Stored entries
┄┄┄┄┄┄┄┄┄┄

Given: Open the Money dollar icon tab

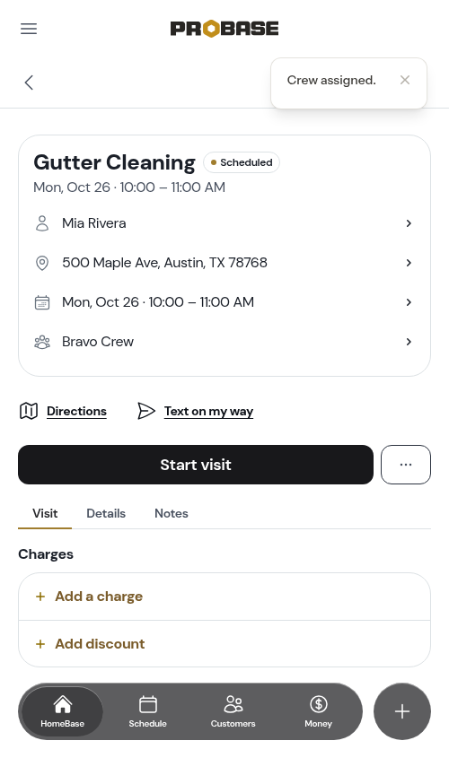Looking at the screenshot, I should point(319,711).
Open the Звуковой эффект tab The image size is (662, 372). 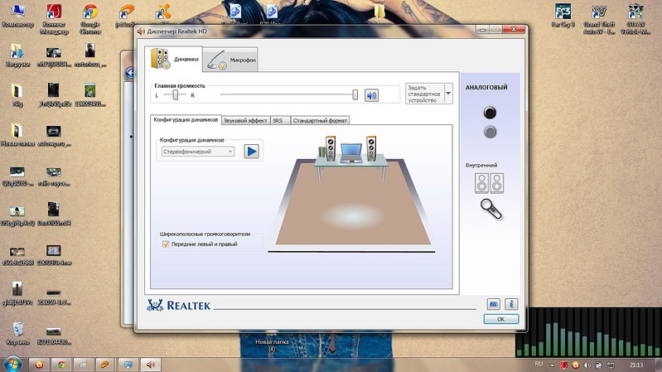(x=245, y=120)
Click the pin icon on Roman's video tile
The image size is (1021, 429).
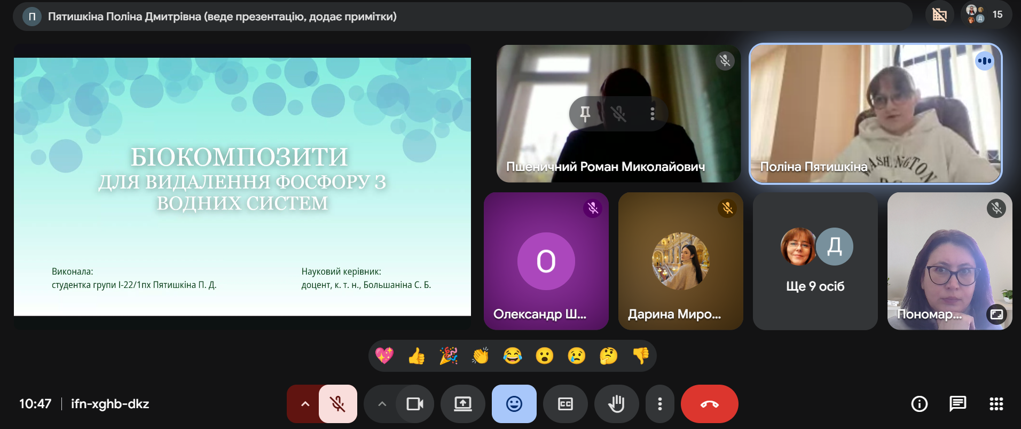(x=585, y=113)
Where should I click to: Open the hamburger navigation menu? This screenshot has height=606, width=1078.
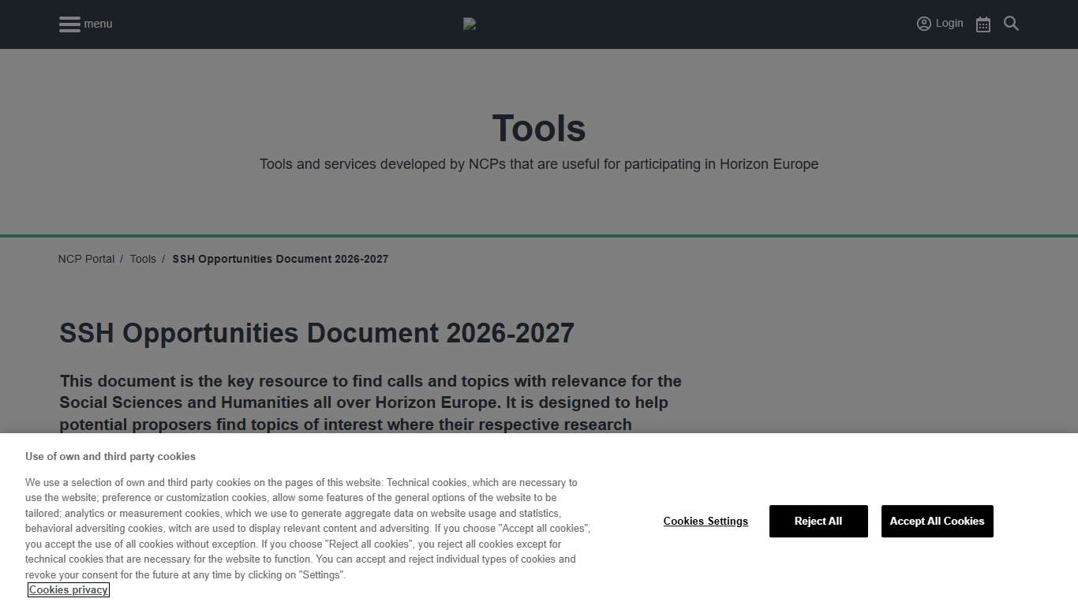69,24
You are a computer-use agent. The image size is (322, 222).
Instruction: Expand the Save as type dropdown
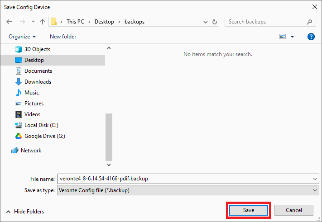point(315,190)

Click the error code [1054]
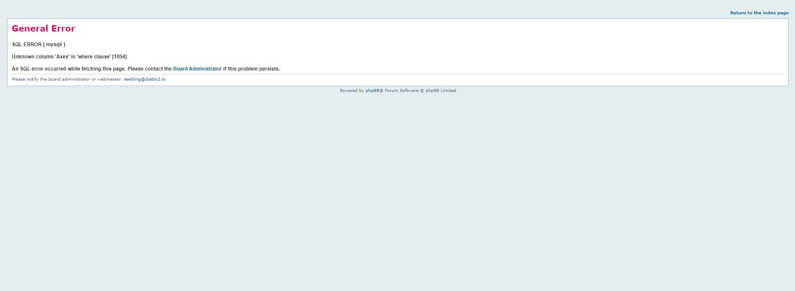point(120,57)
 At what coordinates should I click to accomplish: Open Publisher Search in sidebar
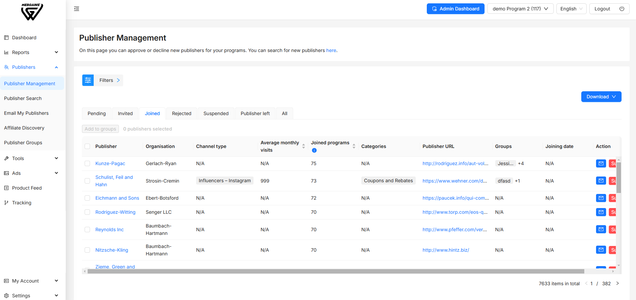tap(23, 98)
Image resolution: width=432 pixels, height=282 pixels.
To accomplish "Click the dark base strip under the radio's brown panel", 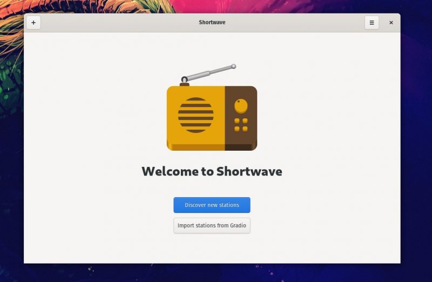I will pyautogui.click(x=240, y=147).
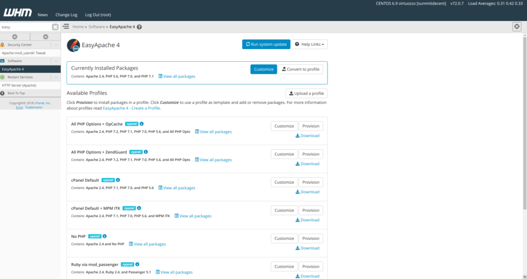Collapse the Software section chevron
This screenshot has height=279, width=527.
(x=56, y=61)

┄┄┄┄┄┄┄┄┄┄

About this exercise:
Return exactly the stretch above whose first line contains "The image size is (1021, 429)." and whose last line contains "Image resolution: width=432", and nothing outside it. The pictures should not appear.

Result of the exercise:
The image size is (1021, 429).
(x=585, y=113)
Where should I click to: Open the hamburger navigation menu? This screenshot has height=606, width=1078.
69,24
You are a computer-use agent. The image size is (322, 222).
Instruction: Expand the Save as type dropdown
point(315,190)

Click the error code [1054]
point(120,57)
 At what coordinates should I click to accomplish: Open Publisher Search in sidebar
tap(23, 98)
Image resolution: width=432 pixels, height=282 pixels.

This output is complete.